_Goal of the exercise_: Where does the word "British" occur in the data below? Copy each line that holds it.

_Dataset records_:
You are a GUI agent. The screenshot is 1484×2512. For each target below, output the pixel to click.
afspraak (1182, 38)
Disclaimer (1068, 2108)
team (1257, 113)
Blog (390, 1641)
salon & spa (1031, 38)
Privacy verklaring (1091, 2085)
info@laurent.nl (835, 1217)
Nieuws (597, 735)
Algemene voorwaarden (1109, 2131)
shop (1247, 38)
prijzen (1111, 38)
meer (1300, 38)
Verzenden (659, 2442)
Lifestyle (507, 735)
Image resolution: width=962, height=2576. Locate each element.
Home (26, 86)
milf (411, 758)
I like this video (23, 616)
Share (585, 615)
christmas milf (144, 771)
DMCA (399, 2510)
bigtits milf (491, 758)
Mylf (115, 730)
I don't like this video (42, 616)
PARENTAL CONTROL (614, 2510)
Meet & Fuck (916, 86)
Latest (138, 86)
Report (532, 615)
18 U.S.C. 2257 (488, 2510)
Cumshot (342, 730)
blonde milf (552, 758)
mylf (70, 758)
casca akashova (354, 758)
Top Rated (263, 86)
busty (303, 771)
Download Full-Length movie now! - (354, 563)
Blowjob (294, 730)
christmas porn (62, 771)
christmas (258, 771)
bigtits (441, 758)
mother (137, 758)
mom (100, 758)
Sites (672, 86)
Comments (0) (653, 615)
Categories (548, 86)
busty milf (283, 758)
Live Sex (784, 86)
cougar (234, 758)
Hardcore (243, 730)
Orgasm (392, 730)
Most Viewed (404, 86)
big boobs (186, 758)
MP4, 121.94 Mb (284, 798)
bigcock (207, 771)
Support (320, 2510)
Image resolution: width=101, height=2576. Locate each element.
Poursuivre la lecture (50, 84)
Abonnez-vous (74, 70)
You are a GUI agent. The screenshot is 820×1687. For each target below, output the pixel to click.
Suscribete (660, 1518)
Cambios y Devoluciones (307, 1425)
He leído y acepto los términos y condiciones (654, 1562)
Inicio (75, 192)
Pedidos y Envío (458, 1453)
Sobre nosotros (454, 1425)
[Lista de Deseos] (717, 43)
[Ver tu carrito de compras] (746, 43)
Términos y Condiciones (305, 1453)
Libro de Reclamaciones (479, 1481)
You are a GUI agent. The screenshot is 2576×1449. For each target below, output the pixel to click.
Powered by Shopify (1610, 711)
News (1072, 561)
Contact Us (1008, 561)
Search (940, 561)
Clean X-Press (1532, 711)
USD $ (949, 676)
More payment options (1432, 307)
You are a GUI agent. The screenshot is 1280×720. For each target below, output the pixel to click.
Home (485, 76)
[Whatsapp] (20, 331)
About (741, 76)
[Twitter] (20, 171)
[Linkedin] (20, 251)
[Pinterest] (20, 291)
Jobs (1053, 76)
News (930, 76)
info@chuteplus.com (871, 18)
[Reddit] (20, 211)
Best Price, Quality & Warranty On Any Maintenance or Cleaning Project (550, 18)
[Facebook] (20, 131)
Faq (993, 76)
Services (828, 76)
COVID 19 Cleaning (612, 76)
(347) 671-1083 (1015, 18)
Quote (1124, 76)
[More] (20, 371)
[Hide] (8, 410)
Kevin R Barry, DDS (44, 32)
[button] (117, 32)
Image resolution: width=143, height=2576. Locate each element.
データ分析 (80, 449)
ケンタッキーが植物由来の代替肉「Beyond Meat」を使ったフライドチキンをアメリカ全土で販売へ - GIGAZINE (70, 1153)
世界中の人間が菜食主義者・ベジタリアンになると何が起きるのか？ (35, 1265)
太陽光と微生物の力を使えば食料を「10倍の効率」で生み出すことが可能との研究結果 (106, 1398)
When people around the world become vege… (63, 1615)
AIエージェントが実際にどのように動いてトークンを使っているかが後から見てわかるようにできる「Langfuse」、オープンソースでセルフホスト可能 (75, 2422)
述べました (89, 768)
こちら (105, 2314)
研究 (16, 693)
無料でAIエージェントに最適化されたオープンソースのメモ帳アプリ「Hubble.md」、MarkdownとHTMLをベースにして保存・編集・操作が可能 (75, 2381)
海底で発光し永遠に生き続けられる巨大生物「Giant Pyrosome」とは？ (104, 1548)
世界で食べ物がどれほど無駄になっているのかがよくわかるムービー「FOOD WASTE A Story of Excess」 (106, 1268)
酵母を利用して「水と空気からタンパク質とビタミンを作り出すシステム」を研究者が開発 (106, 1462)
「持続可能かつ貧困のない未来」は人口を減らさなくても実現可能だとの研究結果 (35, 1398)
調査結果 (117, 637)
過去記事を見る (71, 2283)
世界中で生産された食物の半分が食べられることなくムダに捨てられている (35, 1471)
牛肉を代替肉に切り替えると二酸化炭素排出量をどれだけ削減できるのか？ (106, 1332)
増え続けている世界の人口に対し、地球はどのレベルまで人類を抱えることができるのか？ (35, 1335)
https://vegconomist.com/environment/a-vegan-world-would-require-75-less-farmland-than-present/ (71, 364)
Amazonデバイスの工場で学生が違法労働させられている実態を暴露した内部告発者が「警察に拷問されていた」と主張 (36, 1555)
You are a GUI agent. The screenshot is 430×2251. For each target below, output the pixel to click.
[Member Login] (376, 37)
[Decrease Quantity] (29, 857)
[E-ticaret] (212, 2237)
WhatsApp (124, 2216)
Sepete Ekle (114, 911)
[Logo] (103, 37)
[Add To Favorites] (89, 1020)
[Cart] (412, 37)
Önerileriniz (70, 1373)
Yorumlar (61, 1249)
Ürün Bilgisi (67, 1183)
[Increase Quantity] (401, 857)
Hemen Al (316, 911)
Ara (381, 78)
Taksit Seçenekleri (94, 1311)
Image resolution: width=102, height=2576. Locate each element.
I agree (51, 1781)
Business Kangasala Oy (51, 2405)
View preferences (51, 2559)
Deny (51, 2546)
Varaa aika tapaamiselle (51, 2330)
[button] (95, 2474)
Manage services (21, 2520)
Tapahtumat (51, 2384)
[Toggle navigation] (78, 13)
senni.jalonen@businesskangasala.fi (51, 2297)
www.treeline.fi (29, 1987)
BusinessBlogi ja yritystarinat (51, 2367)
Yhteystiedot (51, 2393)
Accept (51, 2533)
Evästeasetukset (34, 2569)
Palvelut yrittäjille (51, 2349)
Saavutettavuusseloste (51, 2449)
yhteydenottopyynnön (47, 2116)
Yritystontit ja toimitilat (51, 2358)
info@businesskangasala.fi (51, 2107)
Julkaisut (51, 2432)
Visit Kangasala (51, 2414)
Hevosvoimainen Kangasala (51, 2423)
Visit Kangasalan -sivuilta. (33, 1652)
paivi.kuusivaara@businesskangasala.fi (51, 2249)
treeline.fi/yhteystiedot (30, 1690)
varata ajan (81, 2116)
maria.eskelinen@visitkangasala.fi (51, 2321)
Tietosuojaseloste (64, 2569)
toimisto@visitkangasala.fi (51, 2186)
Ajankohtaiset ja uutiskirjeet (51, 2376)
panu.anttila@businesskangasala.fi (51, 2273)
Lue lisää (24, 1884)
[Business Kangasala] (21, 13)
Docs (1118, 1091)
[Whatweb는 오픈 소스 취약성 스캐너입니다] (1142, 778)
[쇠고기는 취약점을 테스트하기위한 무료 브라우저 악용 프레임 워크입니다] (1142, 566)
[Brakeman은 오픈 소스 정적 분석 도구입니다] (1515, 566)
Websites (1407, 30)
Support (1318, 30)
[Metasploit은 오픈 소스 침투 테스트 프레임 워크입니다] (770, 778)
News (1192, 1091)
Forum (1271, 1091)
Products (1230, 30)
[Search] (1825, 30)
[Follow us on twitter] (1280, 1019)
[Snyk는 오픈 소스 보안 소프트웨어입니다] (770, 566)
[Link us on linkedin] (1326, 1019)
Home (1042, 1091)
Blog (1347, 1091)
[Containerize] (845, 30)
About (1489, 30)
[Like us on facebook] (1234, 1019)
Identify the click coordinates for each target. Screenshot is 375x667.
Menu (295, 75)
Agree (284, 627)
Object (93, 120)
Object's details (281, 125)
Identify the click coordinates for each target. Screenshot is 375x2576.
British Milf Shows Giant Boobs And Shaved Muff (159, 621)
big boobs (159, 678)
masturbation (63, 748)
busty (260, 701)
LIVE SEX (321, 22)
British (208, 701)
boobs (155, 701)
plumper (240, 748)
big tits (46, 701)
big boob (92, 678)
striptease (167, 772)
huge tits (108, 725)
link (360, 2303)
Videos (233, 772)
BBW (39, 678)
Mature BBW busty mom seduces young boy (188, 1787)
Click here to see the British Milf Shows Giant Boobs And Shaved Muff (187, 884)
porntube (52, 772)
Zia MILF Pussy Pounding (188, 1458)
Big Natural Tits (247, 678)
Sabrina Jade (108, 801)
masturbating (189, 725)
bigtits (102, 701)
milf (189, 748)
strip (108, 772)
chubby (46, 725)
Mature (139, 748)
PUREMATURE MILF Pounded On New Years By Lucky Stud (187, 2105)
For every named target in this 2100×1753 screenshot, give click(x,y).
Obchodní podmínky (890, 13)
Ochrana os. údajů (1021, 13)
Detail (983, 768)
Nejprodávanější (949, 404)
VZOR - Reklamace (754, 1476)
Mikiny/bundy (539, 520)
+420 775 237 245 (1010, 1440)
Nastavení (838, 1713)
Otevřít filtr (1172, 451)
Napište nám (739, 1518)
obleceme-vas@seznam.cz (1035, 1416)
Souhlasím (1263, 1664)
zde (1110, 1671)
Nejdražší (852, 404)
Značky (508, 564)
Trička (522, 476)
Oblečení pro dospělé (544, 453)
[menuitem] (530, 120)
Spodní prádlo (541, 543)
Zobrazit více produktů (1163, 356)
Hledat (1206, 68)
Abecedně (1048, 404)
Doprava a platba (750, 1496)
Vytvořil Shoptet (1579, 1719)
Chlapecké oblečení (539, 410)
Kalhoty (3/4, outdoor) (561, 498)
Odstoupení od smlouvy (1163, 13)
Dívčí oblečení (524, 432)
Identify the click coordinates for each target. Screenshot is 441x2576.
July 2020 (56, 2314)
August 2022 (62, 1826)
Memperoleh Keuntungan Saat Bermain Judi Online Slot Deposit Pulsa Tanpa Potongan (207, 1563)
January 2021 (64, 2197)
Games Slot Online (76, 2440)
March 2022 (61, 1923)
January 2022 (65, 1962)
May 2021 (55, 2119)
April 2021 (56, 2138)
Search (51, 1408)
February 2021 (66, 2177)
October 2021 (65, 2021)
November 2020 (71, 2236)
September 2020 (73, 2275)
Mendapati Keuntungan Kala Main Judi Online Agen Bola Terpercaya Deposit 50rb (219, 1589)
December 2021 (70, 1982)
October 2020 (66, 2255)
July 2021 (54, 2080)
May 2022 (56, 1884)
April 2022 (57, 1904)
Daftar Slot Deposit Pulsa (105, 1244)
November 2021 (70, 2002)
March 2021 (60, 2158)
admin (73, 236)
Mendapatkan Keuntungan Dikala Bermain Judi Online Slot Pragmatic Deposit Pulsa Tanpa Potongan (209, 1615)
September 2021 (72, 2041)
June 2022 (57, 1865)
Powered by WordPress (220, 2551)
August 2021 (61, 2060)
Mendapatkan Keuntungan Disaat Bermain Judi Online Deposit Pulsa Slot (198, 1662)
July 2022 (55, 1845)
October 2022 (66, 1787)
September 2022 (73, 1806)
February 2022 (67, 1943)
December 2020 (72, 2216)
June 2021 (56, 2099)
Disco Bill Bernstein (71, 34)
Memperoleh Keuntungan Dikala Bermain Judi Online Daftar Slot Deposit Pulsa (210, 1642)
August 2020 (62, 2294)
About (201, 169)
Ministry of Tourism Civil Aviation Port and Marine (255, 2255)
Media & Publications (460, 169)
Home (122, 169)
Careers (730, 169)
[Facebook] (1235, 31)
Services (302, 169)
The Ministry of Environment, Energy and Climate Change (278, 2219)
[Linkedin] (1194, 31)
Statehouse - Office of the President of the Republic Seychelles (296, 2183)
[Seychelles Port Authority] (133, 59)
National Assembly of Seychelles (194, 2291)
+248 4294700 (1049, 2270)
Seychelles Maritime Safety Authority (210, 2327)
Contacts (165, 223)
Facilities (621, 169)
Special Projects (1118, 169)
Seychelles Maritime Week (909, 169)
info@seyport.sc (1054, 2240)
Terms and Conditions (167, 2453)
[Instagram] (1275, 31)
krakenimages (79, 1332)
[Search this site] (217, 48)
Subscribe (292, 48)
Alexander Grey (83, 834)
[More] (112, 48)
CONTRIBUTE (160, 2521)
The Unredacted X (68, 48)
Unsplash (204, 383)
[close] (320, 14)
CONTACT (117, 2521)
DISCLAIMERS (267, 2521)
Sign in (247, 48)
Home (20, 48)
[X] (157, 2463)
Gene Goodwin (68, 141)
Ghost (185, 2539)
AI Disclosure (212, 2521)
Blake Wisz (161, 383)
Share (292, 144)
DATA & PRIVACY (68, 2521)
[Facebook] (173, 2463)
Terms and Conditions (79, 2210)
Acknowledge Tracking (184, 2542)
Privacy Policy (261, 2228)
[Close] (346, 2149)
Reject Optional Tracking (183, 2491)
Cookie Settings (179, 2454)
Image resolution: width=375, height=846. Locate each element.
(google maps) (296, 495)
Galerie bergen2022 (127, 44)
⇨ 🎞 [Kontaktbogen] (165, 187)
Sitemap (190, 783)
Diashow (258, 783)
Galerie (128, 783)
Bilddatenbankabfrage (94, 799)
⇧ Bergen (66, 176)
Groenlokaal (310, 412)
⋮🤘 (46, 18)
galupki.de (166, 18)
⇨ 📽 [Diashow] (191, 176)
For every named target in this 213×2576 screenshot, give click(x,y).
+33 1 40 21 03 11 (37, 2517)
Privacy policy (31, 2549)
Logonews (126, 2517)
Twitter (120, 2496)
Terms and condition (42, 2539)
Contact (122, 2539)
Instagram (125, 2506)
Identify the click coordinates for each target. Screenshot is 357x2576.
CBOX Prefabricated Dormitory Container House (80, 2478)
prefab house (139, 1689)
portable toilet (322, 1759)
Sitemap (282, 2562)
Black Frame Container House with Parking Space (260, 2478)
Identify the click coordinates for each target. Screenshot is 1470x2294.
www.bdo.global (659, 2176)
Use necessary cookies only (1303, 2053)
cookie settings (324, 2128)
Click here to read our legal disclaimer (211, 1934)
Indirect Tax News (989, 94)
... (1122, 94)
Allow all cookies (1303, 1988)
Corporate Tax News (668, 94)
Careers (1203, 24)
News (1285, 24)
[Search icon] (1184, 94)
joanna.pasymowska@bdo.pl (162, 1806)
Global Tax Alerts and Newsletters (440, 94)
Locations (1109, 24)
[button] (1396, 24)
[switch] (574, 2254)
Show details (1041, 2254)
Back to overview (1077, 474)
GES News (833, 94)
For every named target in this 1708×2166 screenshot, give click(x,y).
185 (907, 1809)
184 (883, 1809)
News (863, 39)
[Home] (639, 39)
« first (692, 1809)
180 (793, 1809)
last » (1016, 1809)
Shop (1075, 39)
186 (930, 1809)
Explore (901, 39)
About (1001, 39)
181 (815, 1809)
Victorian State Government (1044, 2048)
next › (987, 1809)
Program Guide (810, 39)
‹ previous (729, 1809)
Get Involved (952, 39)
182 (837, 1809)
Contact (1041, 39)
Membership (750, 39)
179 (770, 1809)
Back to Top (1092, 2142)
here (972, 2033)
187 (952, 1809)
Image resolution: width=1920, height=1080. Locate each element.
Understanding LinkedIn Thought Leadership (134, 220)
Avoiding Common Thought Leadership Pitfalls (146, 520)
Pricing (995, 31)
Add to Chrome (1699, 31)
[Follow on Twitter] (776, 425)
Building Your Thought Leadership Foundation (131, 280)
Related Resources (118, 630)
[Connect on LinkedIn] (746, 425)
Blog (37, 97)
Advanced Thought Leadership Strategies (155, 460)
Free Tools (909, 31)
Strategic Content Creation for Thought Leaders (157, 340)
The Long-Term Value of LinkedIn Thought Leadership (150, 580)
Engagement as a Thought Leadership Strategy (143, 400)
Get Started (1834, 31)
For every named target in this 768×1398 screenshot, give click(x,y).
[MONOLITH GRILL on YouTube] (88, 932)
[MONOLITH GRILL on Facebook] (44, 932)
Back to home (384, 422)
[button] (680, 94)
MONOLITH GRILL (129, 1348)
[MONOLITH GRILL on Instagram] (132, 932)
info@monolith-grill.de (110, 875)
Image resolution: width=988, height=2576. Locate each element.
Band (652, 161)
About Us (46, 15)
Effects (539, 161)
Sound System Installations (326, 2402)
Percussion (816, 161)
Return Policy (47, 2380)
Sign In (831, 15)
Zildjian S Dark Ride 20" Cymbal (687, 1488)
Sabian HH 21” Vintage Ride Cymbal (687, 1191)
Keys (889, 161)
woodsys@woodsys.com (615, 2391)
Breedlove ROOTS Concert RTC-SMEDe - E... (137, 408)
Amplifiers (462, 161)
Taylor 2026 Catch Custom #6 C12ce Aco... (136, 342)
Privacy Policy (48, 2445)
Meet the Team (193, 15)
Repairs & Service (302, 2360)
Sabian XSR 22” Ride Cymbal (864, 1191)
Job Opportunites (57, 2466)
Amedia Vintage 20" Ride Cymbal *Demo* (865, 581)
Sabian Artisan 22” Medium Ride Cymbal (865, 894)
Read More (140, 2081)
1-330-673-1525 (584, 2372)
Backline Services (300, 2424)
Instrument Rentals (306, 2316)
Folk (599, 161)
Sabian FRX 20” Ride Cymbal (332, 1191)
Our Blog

_Result of this task_:
British Milf Shows Giant Boobs And Shaved Muff (159, 621)
British (208, 701)
Click here to see the British Milf Shows Giant Boobs And Shaved Muff (187, 884)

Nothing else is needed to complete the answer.